US Secretary of State John Kerry has arrived in Hiroshima, Japan in what is the first-ever visit to the atomic-bombed city by a US secretary of state.
Kerry arrived at a US military base on Sunday and his visit is seen as a way to prepare for a potential trip to Hiroshima by President Barack Obama, as the first US president to visit the city, when he travels to Japan for a G-7 leaders summit in late May.
Kerry along with some other foreign ministers will visit Peace Memorial Park as well as a museum dedicated to the destruction of the city by an American atomic bomb on August 6, 1945.
About 140,000 people were killed in the bombing which was followed by another US atomic bombing on the port city of Nagasaki, killing about 70,000 people on August 9.
Kerry intends to visit the memorial to “recognize the huge loss of life” during the war, said State Department spokesman Mark Toner.

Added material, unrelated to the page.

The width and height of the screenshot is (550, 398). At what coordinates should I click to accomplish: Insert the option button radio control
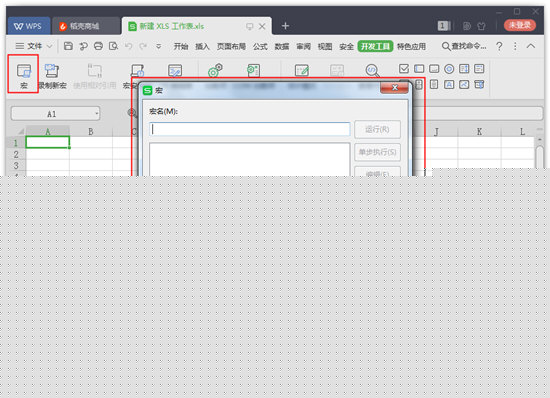(x=449, y=69)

“It is also an acknowledgement that since the end of World War II that the United States and Japan have become the closest of friends and strong allies,” he added.
Kerry, who will also attend a two-day G-7 gathering to discuss a range of issues, said countries should take collective action in order to solve global threats posed to international peace.
“Gatherings, such as this one are important opportunities to help us address urgent international political and security concerns and to speak with one, clear voice on concrete actions needed,” Kerry told Hiroshima newspaper Chugoku Shimbun.
The G-7 meeting will be attended by diplomats from nuclear-armed Britain and France, as well as Canada, Germany, Italy and Japan.
The diplomats will discuss terrorism, maritime security in the South China Sea as well as the refugee crisis in Europe and the Middle East.
Kerry arrived in Japan after his visit to Afghanistan where he met with Afghan President Ashraf Ghani on Saturday.